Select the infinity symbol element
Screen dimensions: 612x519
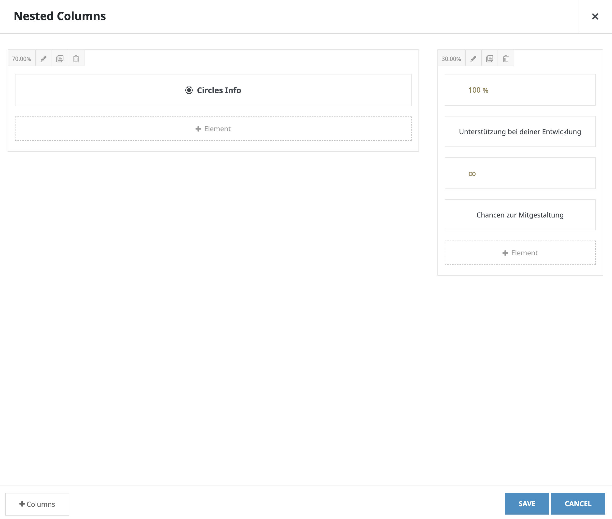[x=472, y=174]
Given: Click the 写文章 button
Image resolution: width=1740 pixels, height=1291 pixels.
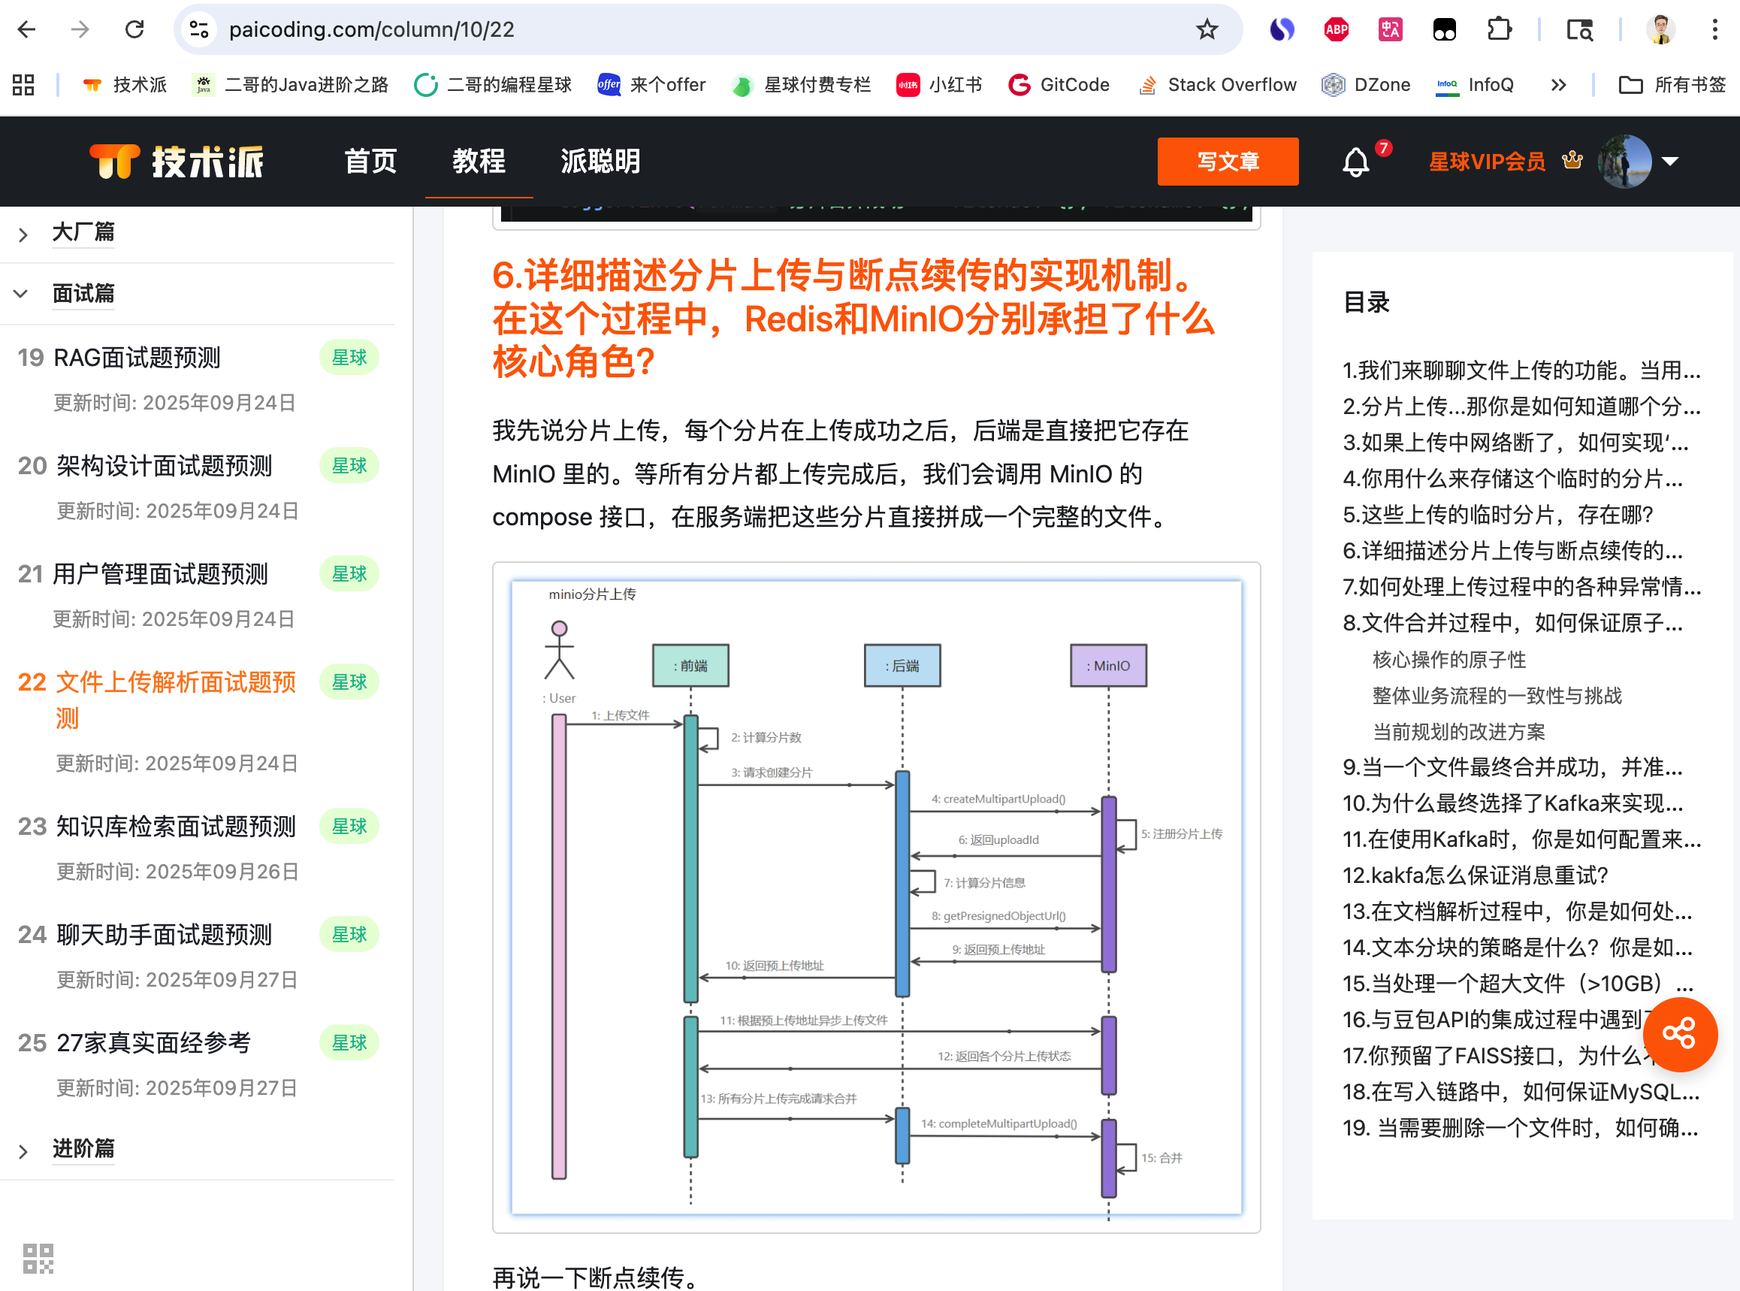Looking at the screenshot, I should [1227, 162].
· · · · ·
**What you will do**: Give the data above again, exactly, with every picture removed.

**Task solution**:
Select the infinity symbol element
Screen dimensions: 612x519
[x=472, y=174]
Given: Click the 写文章 button
Image resolution: width=1740 pixels, height=1291 pixels.
Looking at the screenshot, I should [1227, 162].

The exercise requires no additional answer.